*Article:*
·····

Quoi qu'on en pense, l'abus de pouvoir à des fins sexuelles est un fléau qui touche toutes les branches d'activité. Le site américain Science a publié les témoignages de plusieurs scientifiques (à l'époque étudiantes) qui accusent le géologue David Marchant de les avoir harcelées et agressées lors de différentes expéditions de recherches en petit groupe, en Antarctique, dans les années 2000.

"Chaque jour était terrifiant"

La géoscientifique Jane Willenbring est la première plaignante. Aujourd'hui professeure agrégée à l'Université de Californie de San Diego, elle affirme s'être faite insultée de "salope" et de "pute" par le directeur du groupe de recherches, qui lui aurait également demandé d'avoir des relations sexuelles avec le frère de celui-ci. Selon elle, David Marchant ressentait le besoin vital de la démolir, pour la reconstruire "à son image". La scientifique explique surtout avoir attendu octobre 2016 (après l'obtention de son agrément) pour déposer plainte, craignant les représailles de son bourreau qui aurait pu mettre un frein à sa carrière.

La deuxième plaignante, Deborah Doe (nom d'emprunt), qui était en Antarctique à cette même période, rapporte que David Marchant l'a insultée de "salope" à plusieurs reprises et menacée de lui bloquer l'accès au financement de la recherche si elle obtenait son doctorat. Une tentative d'intimidation qui l'a finalement poussée à mettre un terme à sa carrière et à quitter l'université.

Hillary Tulley, une enseignante de l'école secondaire de Skokie dans l'Illinois, décrit, elle, son expérience dans une lettre remise à l'Université de Boston. "Ses railleries, ses commentaires dégradants sur mon corps, mon cerveau et mes incompétences n'ont jamais cessé", écrit-elle, accusant David Marchant d'avoir tout fait pour l'épuiser et la pousser à quitter le groupe de recherches. "Chaque jour était terrifiant", a-t-elle commenté auprès de Science.

Toujours ce même silence

Deux hommes, témoins des agissements de David Marchant, disent aujourd'hui se sentir coupables de ne pas être intervenus. "C'est l'un des seuls vrais regrets que j'ai dans ma vie", explique Adam Lewis, à l'époque étudiant en troisième année avec Jane Willenbring et Hillary Tulley. "J'ai eu l'occasion de les défendre. Et je ne l'ai pas fait", confesse-t-il.

·····

*Données fournies:*
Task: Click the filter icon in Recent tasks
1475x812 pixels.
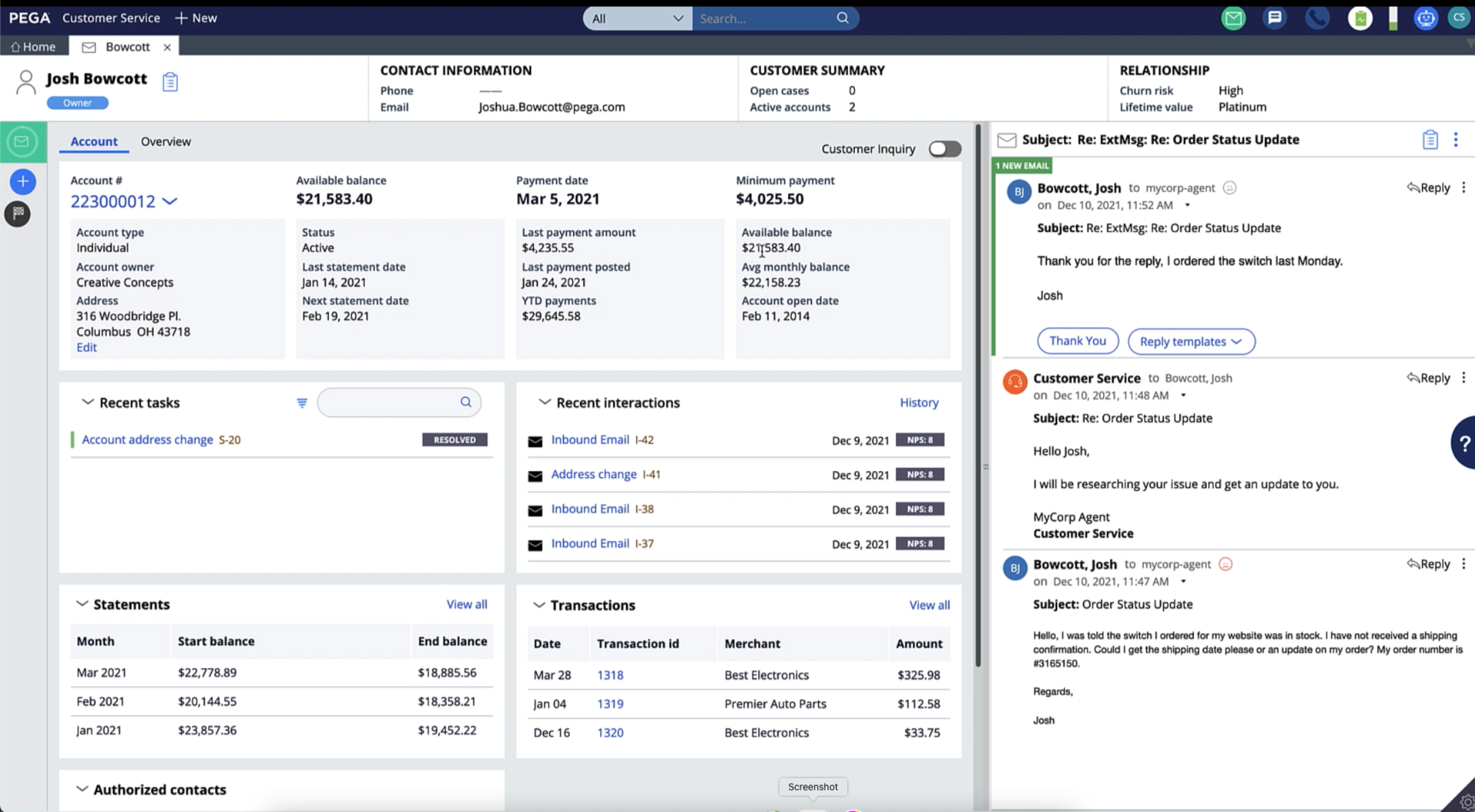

·····

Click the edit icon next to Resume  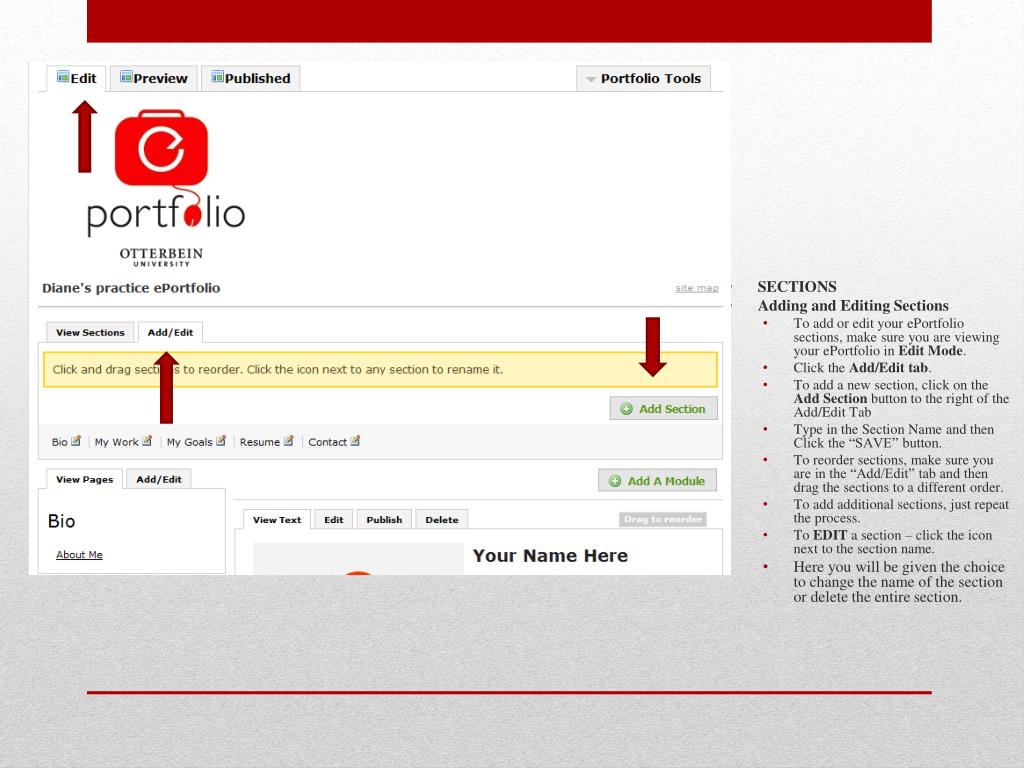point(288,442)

·····

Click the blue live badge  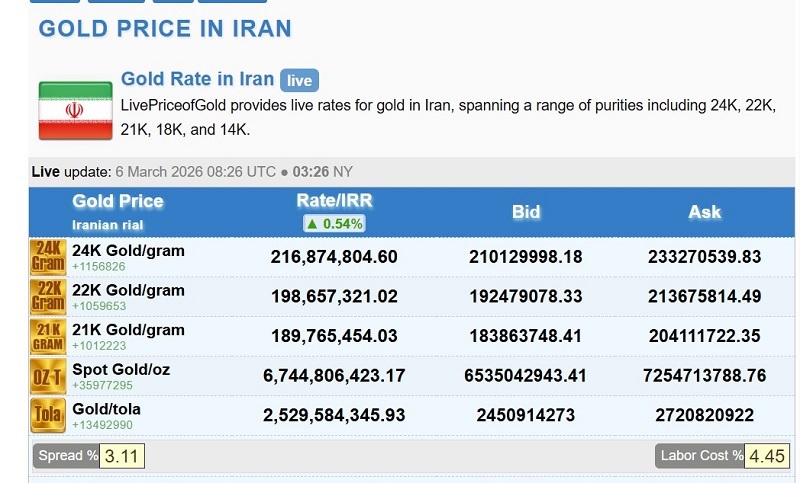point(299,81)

·····

*Consignes:*
1: Recopiez mot pour mot le passage de l'article qui commence par les mots "Hillary Tulley, une" et se termine par "auprès de Science.".
2: D'après l'article, dans quelle université Jane Willenbring est-elle aujourd'hui professeure agrégée ?

*Réponses attendues:*
1:
Hillary Tulley, une enseignante de l'école secondaire de Skokie dans l'Illinois, décrit, elle, son expérience dans une lettre remise à l'Université de Boston. "Ses railleries, ses commentaires dégradants sur mon corps, mon cerveau et mes incompétences n'ont jamais cessé", écrit-elle, accusant David Marchant d'avoir tout fait pour l'épuiser et la pousser à quitter le groupe de recherches. "Chaque jour était terrifiant", a-t-elle commenté auprès de Science.

2: À l'Université de Californie de San Diego.